传统的RAD-seq技术构建文库的方法是先利用限制性内切酶对基因组进行酶切,并连上一端的接头,然后再利用超声打断连接产物,再连接另一端的接头,最后通过磁珠回收或者凝胶回收300~700bp的片段进行高通量测序。传统的GBS建库技术则是通过限制性内切酶进行酶切,然后连上特定的双端接头,通过控制PCR过程中的延伸时间来选择酶切产物的特定片段,一般长度在100~500bp。而ddRAD-seq综合了RAD-seq和GBS两种建库方法的优势,采用两种不同种类的酶进行酶切,通常两种酶的类型一种是稀有酶,一种是常见酶;从而从选酶角度上控制了测序片段的产出,由于采用不同种类的酶同时省去了机械打断的过程,使得片段具有一定的方向性,便于进行目的片段的选择。因此,ddRAD-seq技术是目前简化基因组中最常用的建库方式。ddRAD-seq主要实验步骤包括以下几个方面:酶切,加接头,混池,对混池后的样本进行片段筛选、PCR扩增和PCR产物回收等步骤。

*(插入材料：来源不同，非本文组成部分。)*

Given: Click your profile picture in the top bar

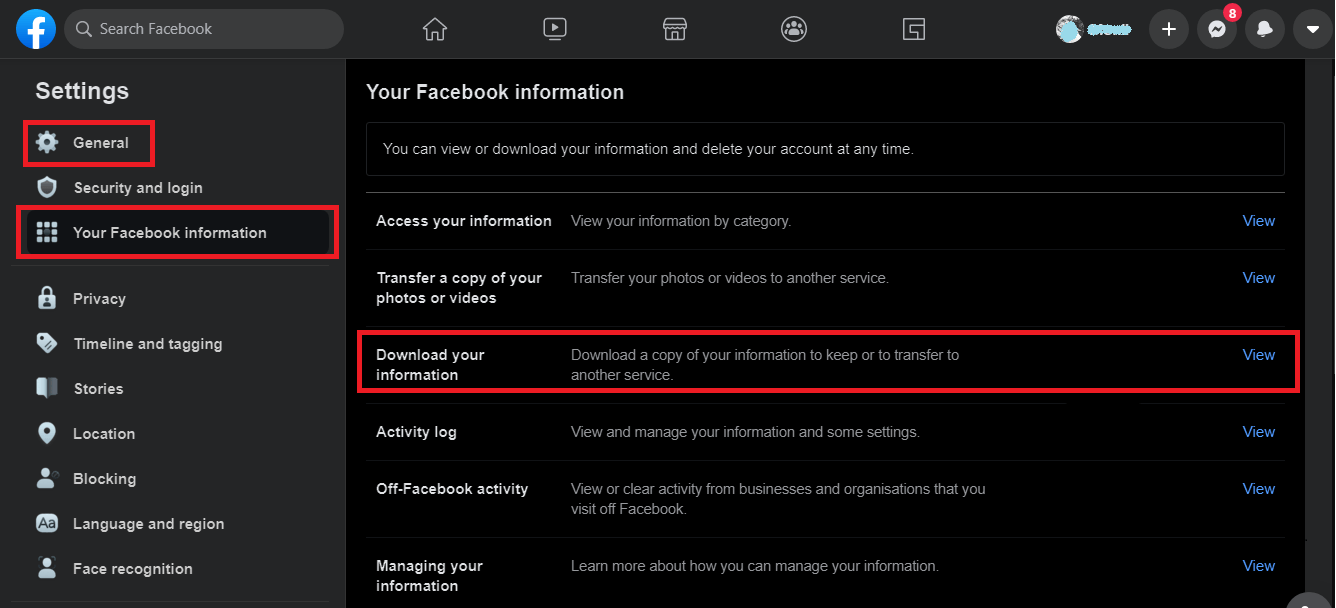Looking at the screenshot, I should 1069,29.
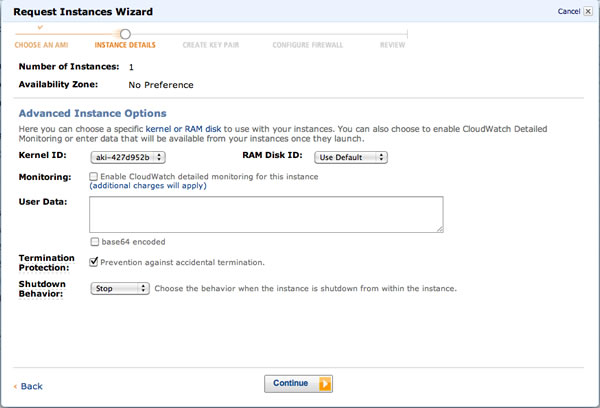Click the orange arrow on Continue button
The width and height of the screenshot is (600, 408).
(x=325, y=383)
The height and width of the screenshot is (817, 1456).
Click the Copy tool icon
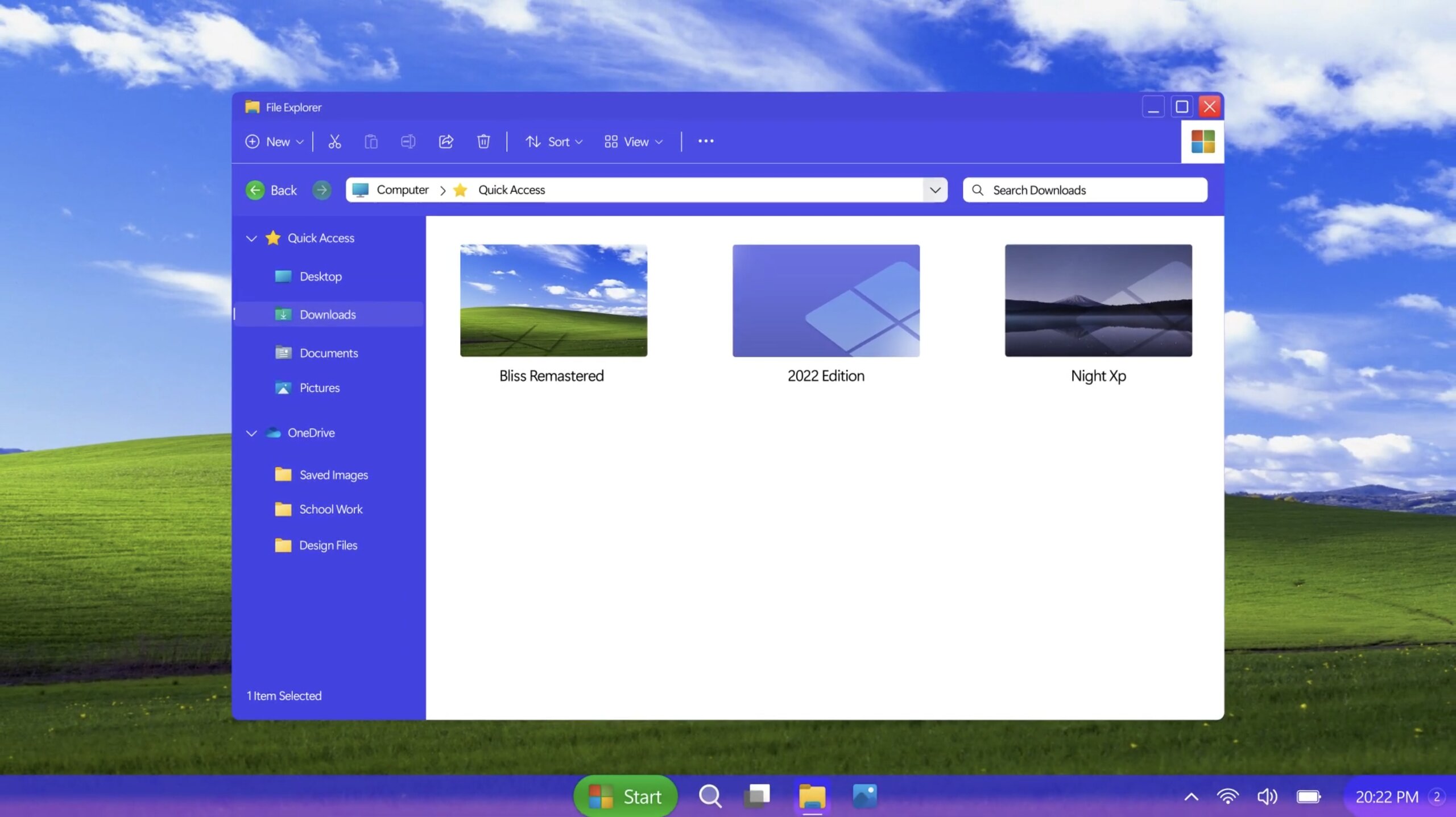point(371,141)
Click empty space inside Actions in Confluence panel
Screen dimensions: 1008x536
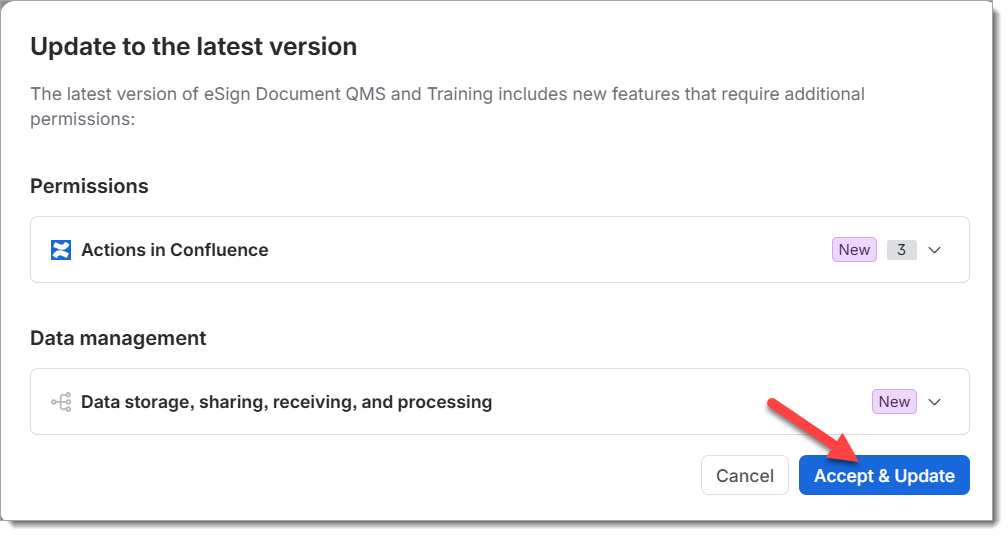click(546, 250)
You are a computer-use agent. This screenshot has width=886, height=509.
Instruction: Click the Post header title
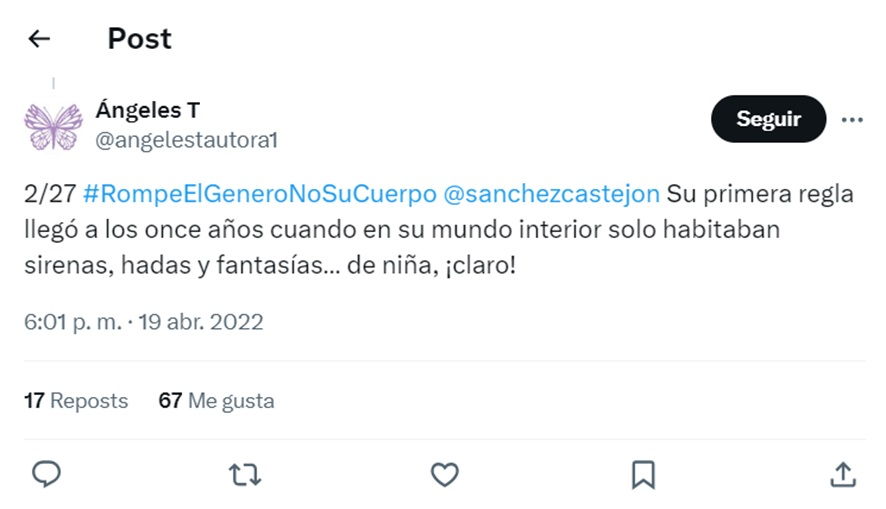pyautogui.click(x=140, y=38)
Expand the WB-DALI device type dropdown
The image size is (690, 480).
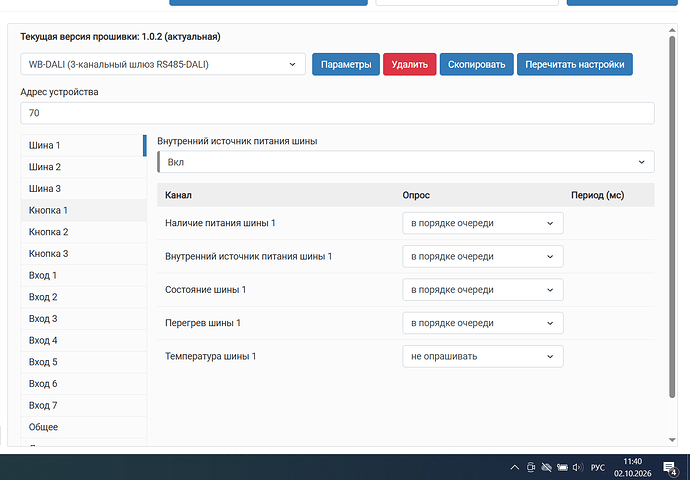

片段选择是二代测序建库中必不可缺的步骤,全基因组测序文库中进行片段选择主要是集中到某个特定片段的文库,例如250bp文库,500bp文库以及800bp文库等,而简化基因组所建的文库则是筛选某个片段大小的文库,例如GBS文库筛选片段大小为100bp~500bp,ddRAD文库则筛选的是300bp~700bp区间文库;目前最常用的片段选择是利用磁珠进行分选,目前按照Ion XpressTM Plus gDNA Fragment Library Preparation对片段区间进行筛选,经常出现回收效率低以及片段分布不均匀的状况,而对于片段筛选的质量则直接影响了建库的质量,进而影响数据产出。常规片段筛选原则是先通过加入大体积磁珠去除大片段,然后加入小体积的磁珠去除小片段,从而完成特定区段长度的片段选择,但在实际操作中,按照Ion XpressTM Plus gDNA Fragment Library Preparation操作,会出现片段分布不均匀以及回收效率较低的状况,尤其是当样本数量较少时。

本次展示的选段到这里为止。